| WHAT TO DO |
Retype each of the entries below word for word, keeping every line as it stands.

[Opening AVAILABLE DATA section]

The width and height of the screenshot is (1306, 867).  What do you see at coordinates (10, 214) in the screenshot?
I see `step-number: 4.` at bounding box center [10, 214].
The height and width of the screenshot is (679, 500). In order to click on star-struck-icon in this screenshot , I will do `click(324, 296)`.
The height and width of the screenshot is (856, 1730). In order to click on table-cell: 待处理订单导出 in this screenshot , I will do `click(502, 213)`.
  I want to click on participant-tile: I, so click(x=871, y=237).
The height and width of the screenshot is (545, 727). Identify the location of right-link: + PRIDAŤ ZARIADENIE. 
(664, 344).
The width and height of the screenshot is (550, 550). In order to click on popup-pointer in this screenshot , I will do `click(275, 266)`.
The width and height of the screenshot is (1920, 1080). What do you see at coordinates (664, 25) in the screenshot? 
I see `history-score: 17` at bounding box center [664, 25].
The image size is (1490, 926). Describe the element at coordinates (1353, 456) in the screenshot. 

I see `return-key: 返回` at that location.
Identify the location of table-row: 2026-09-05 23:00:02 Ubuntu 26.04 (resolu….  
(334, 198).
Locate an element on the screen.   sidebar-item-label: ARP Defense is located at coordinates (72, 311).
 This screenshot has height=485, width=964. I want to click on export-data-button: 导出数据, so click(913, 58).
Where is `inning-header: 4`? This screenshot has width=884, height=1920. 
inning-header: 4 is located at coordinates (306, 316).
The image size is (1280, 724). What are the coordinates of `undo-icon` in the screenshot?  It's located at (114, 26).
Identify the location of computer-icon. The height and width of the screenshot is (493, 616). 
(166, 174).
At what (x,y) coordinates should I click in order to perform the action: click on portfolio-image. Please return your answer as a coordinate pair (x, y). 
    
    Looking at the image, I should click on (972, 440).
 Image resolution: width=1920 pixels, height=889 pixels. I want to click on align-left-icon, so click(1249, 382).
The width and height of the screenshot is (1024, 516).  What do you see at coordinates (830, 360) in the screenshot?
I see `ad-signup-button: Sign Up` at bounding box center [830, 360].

[Closing AVAILABLE DATA section]

| EXPECTED OUTPUT |
The width and height of the screenshot is (1306, 867).  What do you see at coordinates (10, 214) in the screenshot?
I see `step-number: 4.` at bounding box center [10, 214].
The height and width of the screenshot is (679, 500). In order to click on star-struck-icon in this screenshot , I will do `click(324, 296)`.
The height and width of the screenshot is (856, 1730). In order to click on table-cell: 待处理订单导出 in this screenshot , I will do `click(502, 213)`.
  I want to click on participant-tile: I, so click(x=871, y=237).
The height and width of the screenshot is (545, 727). Identify the location of right-link: + PRIDAŤ ZARIADENIE. 
(664, 344).
The width and height of the screenshot is (550, 550). In order to click on popup-pointer in this screenshot , I will do `click(275, 266)`.
The width and height of the screenshot is (1920, 1080). What do you see at coordinates (664, 25) in the screenshot? 
I see `history-score: 17` at bounding box center [664, 25].
The image size is (1490, 926). Describe the element at coordinates (1353, 456) in the screenshot. 

I see `return-key: 返回` at that location.
Identify the location of table-row: 2026-09-05 23:00:02 Ubuntu 26.04 (resolu….  
(334, 198).
Locate an element on the screen.   sidebar-item-label: ARP Defense is located at coordinates (72, 311).
 This screenshot has height=485, width=964. I want to click on export-data-button: 导出数据, so click(913, 58).
Where is `inning-header: 4`? This screenshot has width=884, height=1920. 
inning-header: 4 is located at coordinates (306, 316).
The image size is (1280, 724). What are the coordinates of `undo-icon` in the screenshot?  It's located at (114, 26).
Identify the location of computer-icon. The height and width of the screenshot is (493, 616). 
(166, 174).
At what (x,y) coordinates should I click in order to perform the action: click on portfolio-image. Please return your answer as a coordinate pair (x, y). 
    
    Looking at the image, I should click on (972, 440).
 Image resolution: width=1920 pixels, height=889 pixels. I want to click on align-left-icon, so click(1249, 382).
The width and height of the screenshot is (1024, 516).  What do you see at coordinates (830, 360) in the screenshot?
I see `ad-signup-button: Sign Up` at bounding box center [830, 360].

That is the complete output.